Texto fornecido ▸
Tantas vidas para querer amor e ele vem me pedir tudo de uma vez, esse gato. Então, já que eu não dou conta sozinha, é o seguinte: para meus amigos, fãs de Romit, que quiserem se revezar em carinhos, a casa está aberta. Agradeço.

quinta-feira, 20 de agosto de 2009

JÁ?

Já teve vontade de picotar tudo que tem seu nome escrito?
já perseguiu um gato na cidade?
Já construiu um muro entre seu coração e sua cabeça
e passou os meses seguintes tendo que escalar a própria vida?
Você tem ideia do que é manter em pé seu corpo,
manter suas roupas limpas,
as contas pagas
ideias claras
e o peso sempre igual?
Já teve sua cola exposta na sala da diretora,
sua redação rabiscada no mural
e o coração ensopado de xixi?
Será que você já passou horas olhando para o telefone,
tentando reconstruir um diálogo,
para ver onde foi que errou?
já te disseram que você é a cara do seu pai
e essa foi a coisa mais esquisita que poderiam
ter dito sobre você?
Já teve medo de ser esquecido
mais rápido do que gostaria?
Sentiu a vertigem de um beijo bem dado,
teve raiva quando te mandaram ficar calmo
ou ficou calmo quando o mundo caía na sua cabeça?

Instrução 1 ▸
Responda sobre o texto fornecido:
(a) Que data aparece no texto?
(b) Para quem a casa está aberta, segundo o parágrafo que começa com "Tantas vidas para querer amor"?
(c) Segundo o texto, disseram que você é a cara de quem?
Instrução 2 ▸ Reescreva de forma mais curta o parágrafo do texto fornecido que começa com "Tantas vidas para querer amor", sem perder os fatos principais.
Instrução 3 ▸ Reproduza o trecho do texto fornecido entre "Já teve sua" e "do que gostaria?", incluindo os dois.

Dados armazenados ▸

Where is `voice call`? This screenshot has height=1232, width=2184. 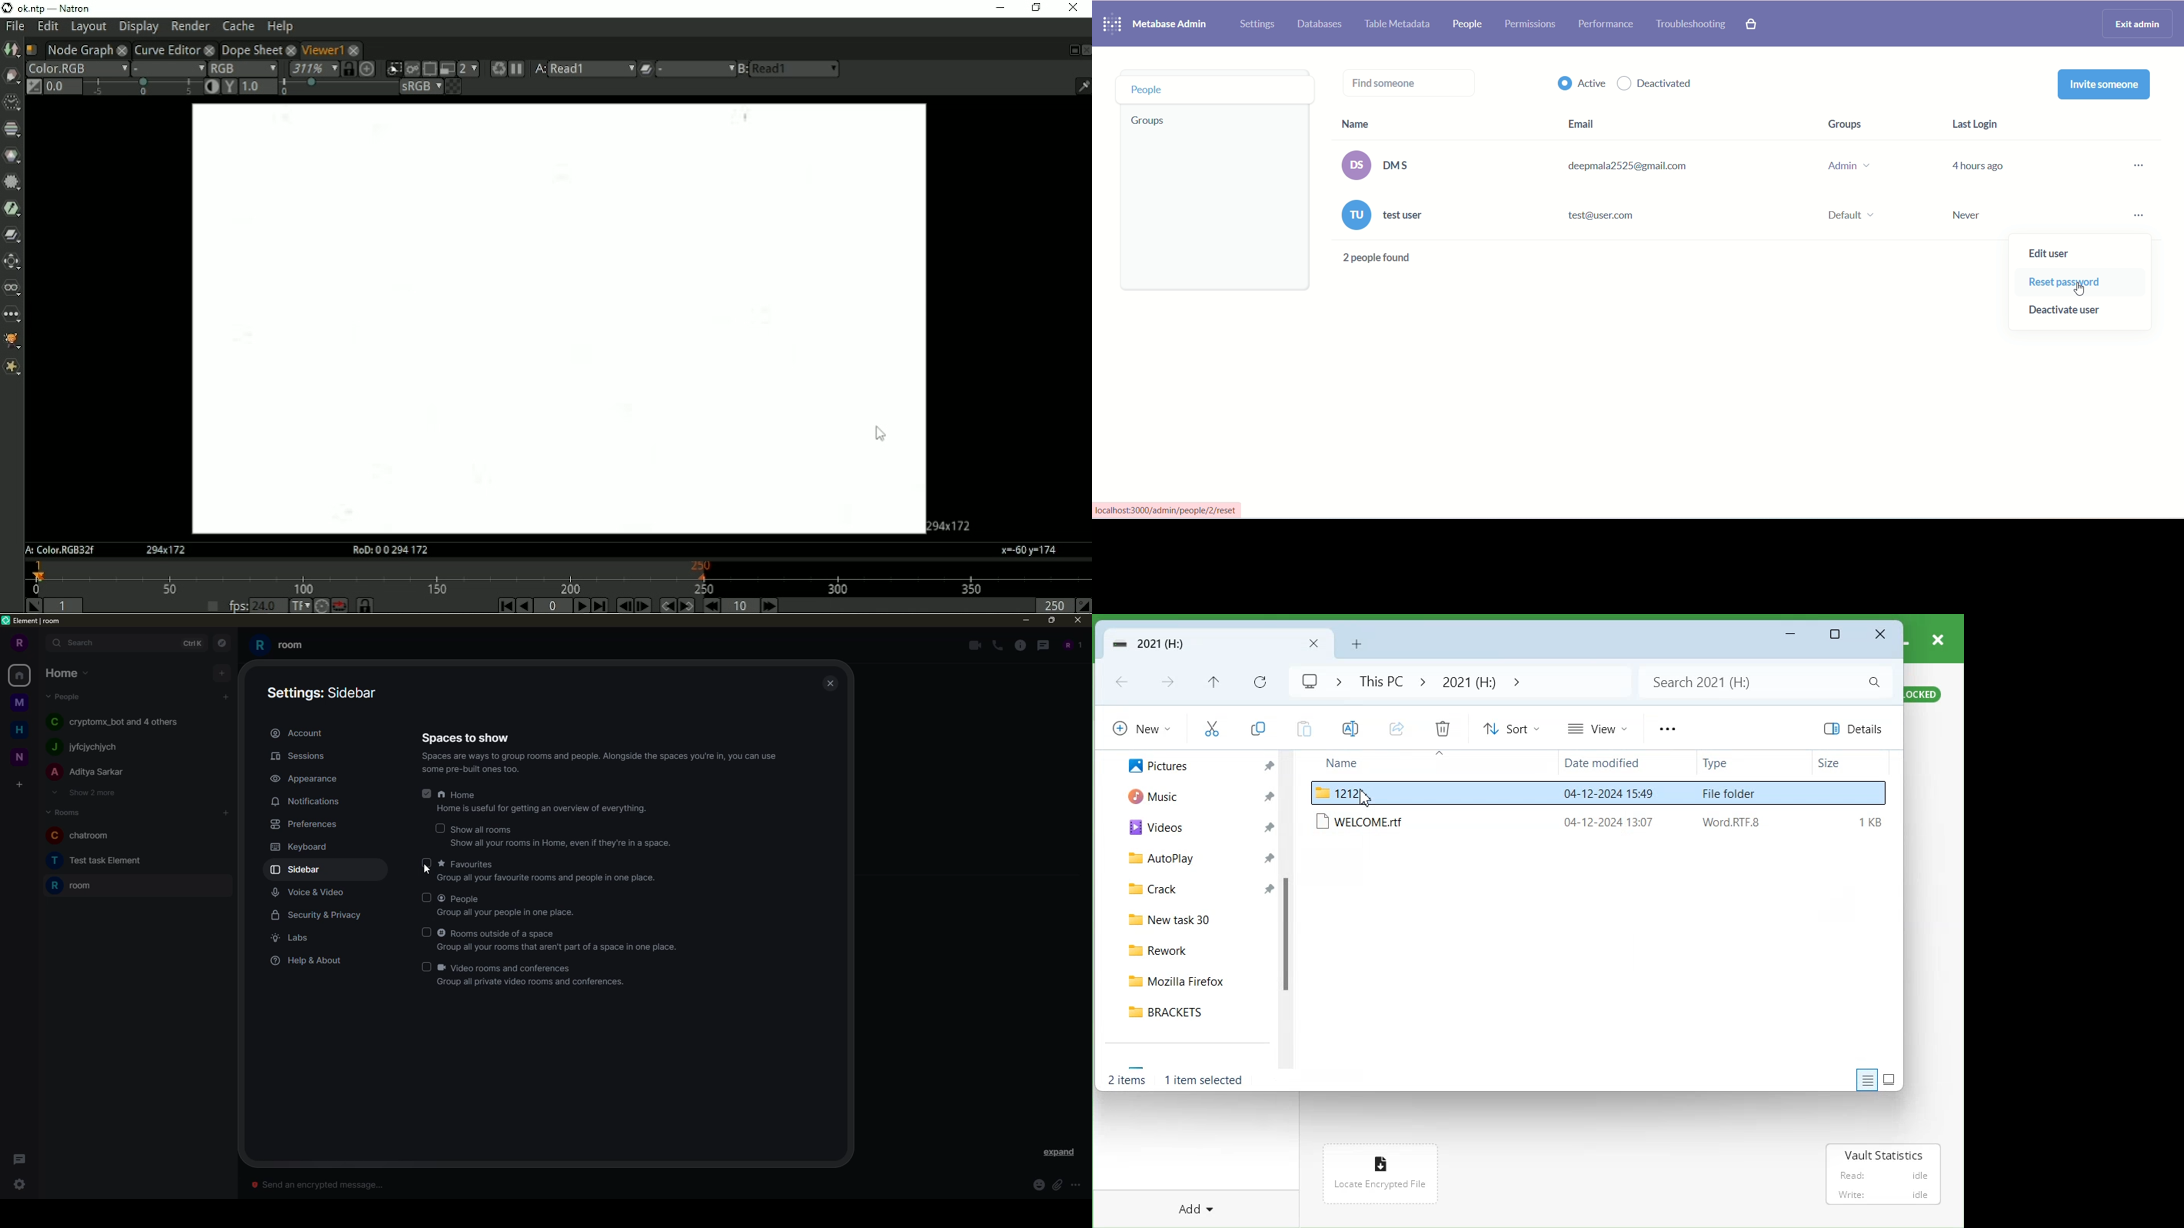 voice call is located at coordinates (996, 645).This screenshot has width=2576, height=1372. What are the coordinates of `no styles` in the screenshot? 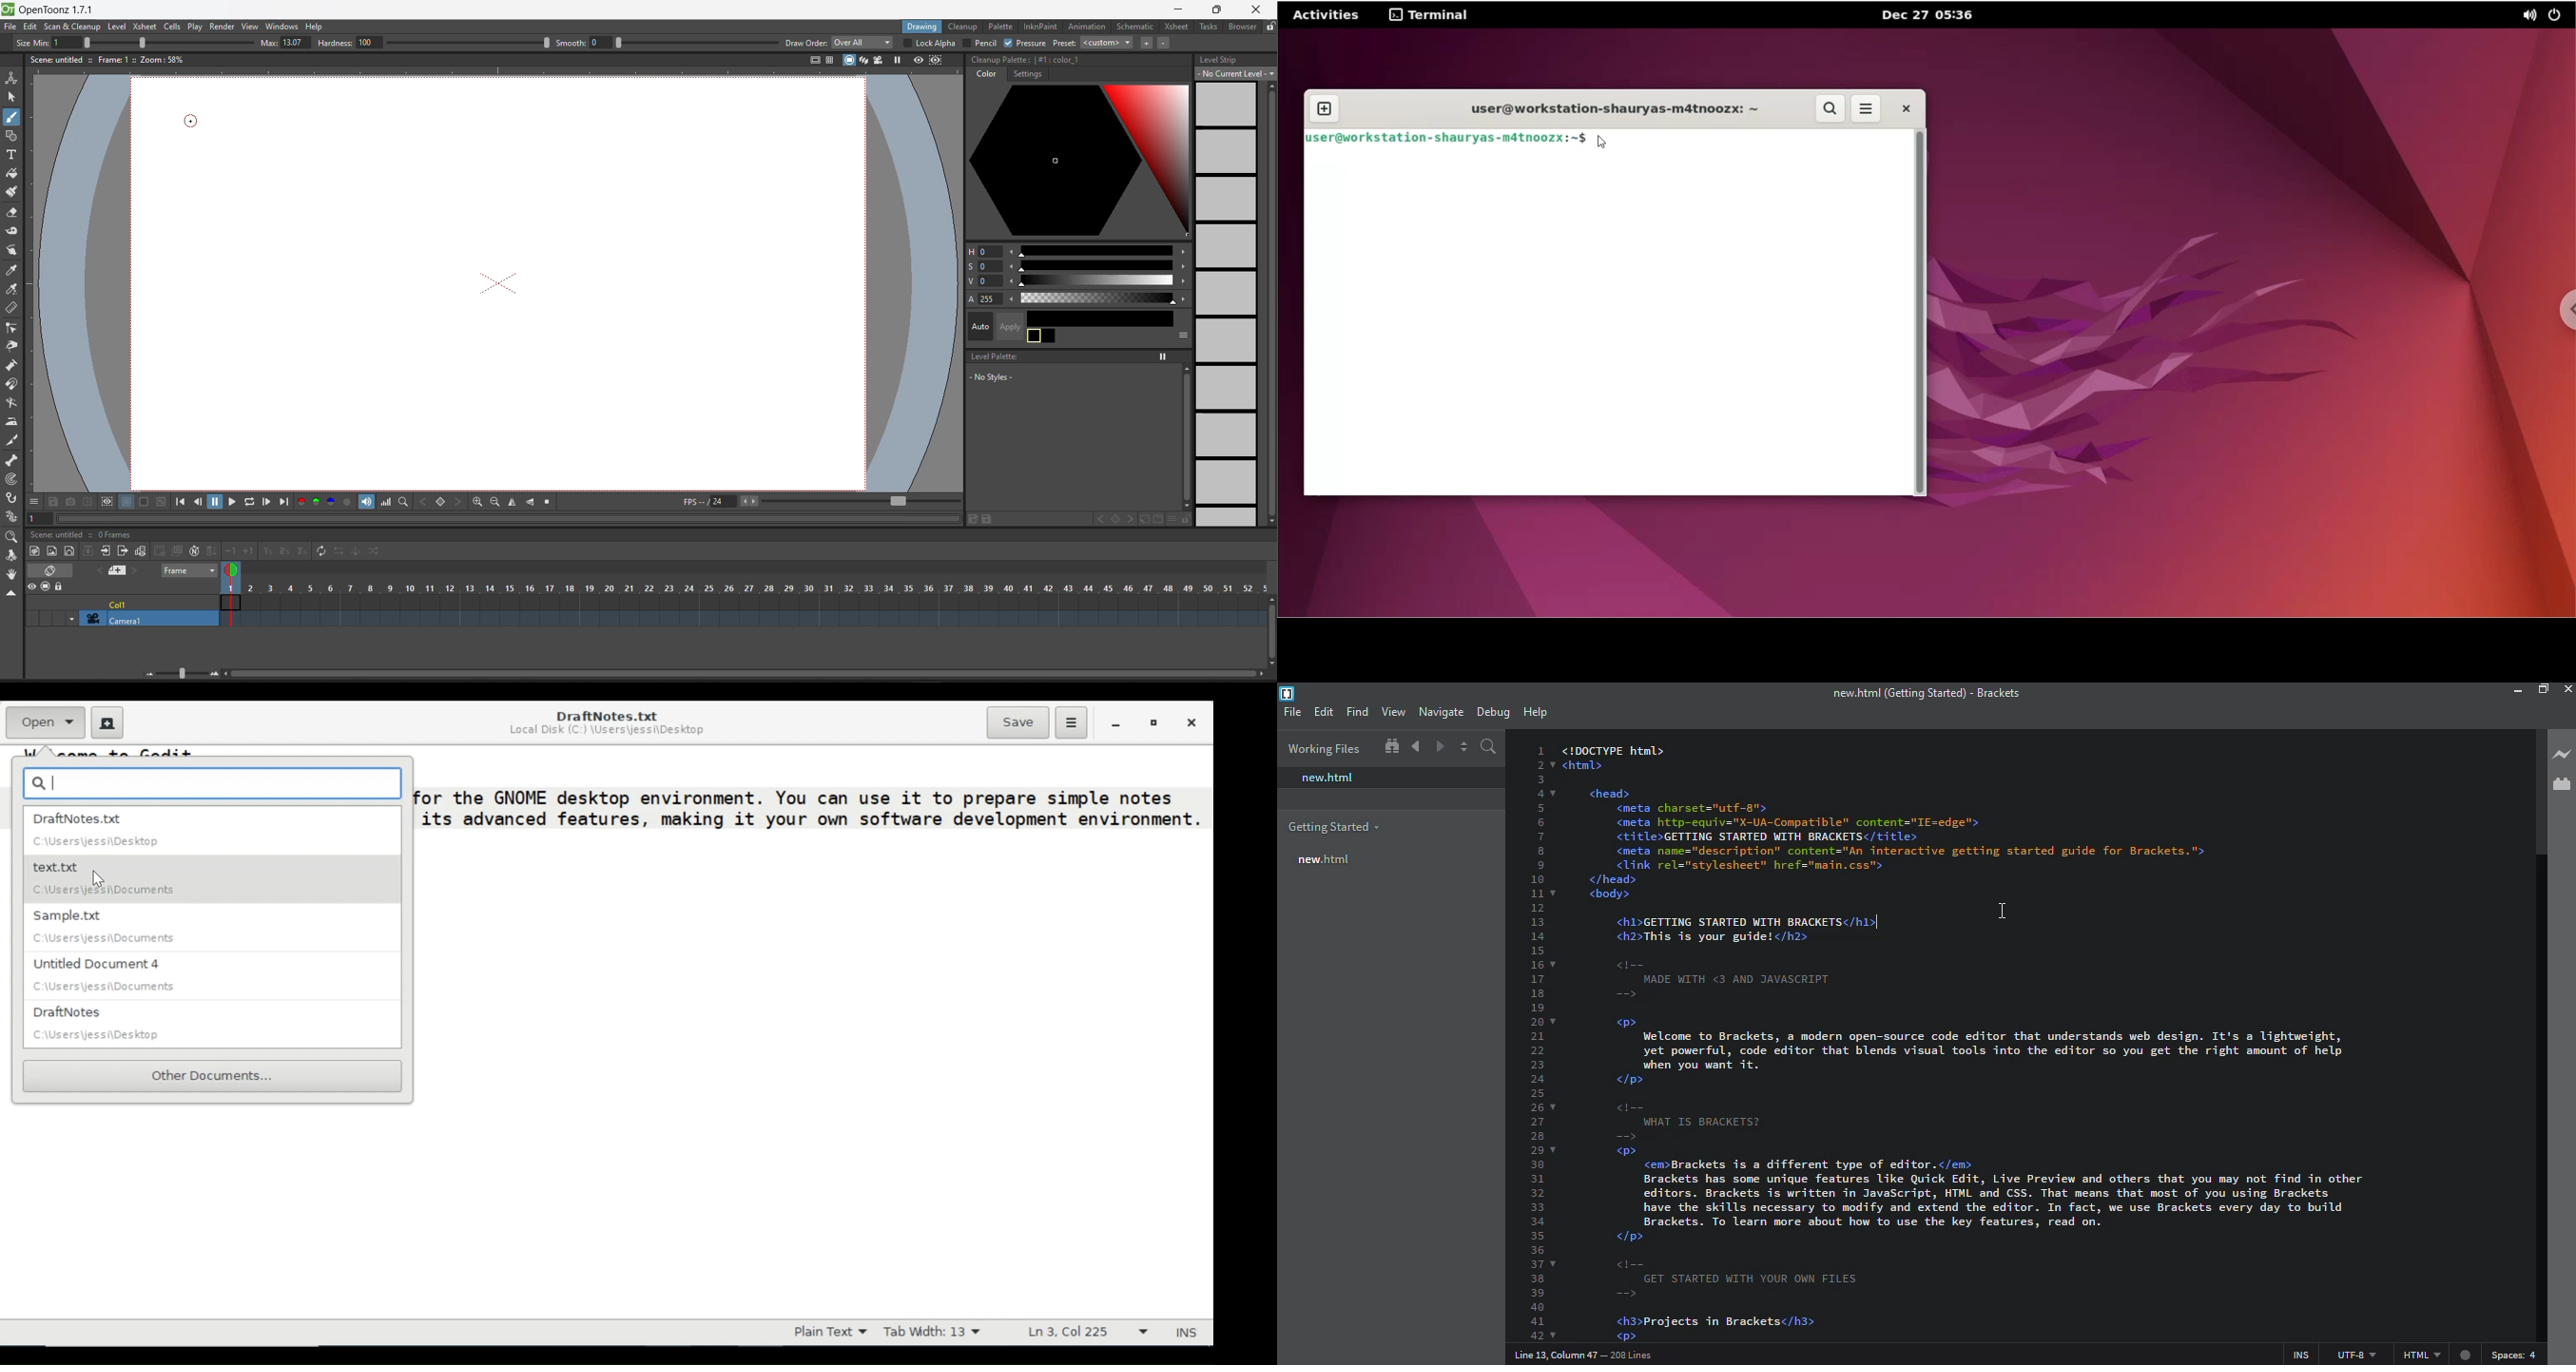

Resposta 1 ▸
(a) Quinta-feira, 20 de agosto de 2009.
(b) Para os amigos, fãs de Romit, que quiserem se revezar em carinhos.
(c) Do seu pai.

Resposta 2 ▸ O gato pede todo o amor de uma vez. Como não dá para cuidar sozinha, a casa fica aberta aos amigos fãs de Romit que quiserem se revezar em carinhos, com agradecimento.

Resposta 3 ▸
Já teve sua cola exposta na sala da diretora,
sua redação rabiscada no mural
e o coração ensopado de xixi?
Será que você já passou horas olhando para o telefone,
tentando reconstruir um diálogo,
para ver onde foi que errou?
já te disseram que você é a cara do seu pai
e essa foi a coisa mais esquisita que poderiam
ter dito sobre você?
Já teve medo de ser esquecido
mais rápido do que gostaria?